This standard may be used as a laboratory standard.
-- tertiary standard: An instrument, source, or other system or device that has been compared directly with a
secondary standard. Generally reserved for use as a laboratory standard.
-- working standard: An instrument, source, or other system or device calibrated by comparison with a
standard other than a National Standard.
test: A procedure whereby the instrument, component, or circuit is evaluated against certain criteria for
satisfactory operation.
traceability: The ability to show, through documentation, that a particular instrument or radiation source has
either been calibrated using the national standard or has been calibrated using a transfer standard in a chain or
echelon of calibrations, ultimately leading to a comparison with the national standard.
type test: A test of one or more production instruments, of the same design, to verify the actual operational
performance characteristics against the expected or advertised performance specifications.
III. DISCUSSION
Neither an emergency response program, nor the ALARA program required by 10 CFR 835.101(c), can be
operated effectively without the appropriate quantity of properly functioning instruments that are appropriate for
measuring the radiation(s) of interest and for operation in the facility's physical environment.

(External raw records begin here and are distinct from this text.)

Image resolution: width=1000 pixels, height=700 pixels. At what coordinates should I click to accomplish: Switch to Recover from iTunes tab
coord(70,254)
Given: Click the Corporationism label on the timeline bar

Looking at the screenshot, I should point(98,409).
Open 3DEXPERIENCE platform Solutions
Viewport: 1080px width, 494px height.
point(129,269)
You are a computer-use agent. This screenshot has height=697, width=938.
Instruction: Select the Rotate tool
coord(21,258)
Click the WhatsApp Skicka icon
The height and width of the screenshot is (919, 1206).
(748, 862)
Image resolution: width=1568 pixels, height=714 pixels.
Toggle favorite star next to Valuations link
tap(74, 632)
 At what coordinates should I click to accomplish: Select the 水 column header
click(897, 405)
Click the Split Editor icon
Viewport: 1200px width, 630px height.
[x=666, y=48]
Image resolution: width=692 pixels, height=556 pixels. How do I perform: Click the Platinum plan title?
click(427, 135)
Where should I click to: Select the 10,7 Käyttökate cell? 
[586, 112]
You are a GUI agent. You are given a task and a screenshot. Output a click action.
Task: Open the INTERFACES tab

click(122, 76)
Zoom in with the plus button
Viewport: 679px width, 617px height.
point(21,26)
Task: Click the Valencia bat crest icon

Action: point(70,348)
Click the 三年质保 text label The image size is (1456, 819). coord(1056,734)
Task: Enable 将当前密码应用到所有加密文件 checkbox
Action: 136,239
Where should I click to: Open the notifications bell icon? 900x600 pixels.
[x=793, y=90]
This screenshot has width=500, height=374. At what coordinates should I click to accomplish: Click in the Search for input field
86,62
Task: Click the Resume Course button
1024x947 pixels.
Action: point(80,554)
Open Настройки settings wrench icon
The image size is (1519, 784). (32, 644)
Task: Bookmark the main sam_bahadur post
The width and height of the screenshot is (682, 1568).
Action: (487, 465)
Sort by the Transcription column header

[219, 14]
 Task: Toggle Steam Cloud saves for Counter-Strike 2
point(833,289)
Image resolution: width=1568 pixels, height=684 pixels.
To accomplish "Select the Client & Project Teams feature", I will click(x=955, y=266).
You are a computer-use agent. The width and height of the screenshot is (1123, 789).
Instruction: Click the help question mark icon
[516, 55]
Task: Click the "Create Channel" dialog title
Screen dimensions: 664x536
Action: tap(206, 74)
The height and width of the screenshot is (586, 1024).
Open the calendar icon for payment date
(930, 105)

In addition to
measuring dose or dose rate to control direct personnel exposure, instruments are used: (1) to control the spread of
contamination (e.g., surface-contamination monitors); and (2) to assess the adequacy of radiological controls (e.g.,
survey meters or environmental monitors).
10 CFR 835.401 requires, in part, that "appropriate" instruments be used to control exposure to radiation and that
these instruments be routinely calibrated, maintained, and tested. American National Standards Institute (ANSI)
Standard N323, Radiation Protection Instrumentation Test and Calibrations (ANSI, 1983) is cited as a mandatory
environment, safety, and health standard in DOE Order 5480.4, Environmental Protection, Safety, and Health
Protection Standards (DOE, 1993). 10 CFR 835 does not address the accuracy of calibrations or measurements.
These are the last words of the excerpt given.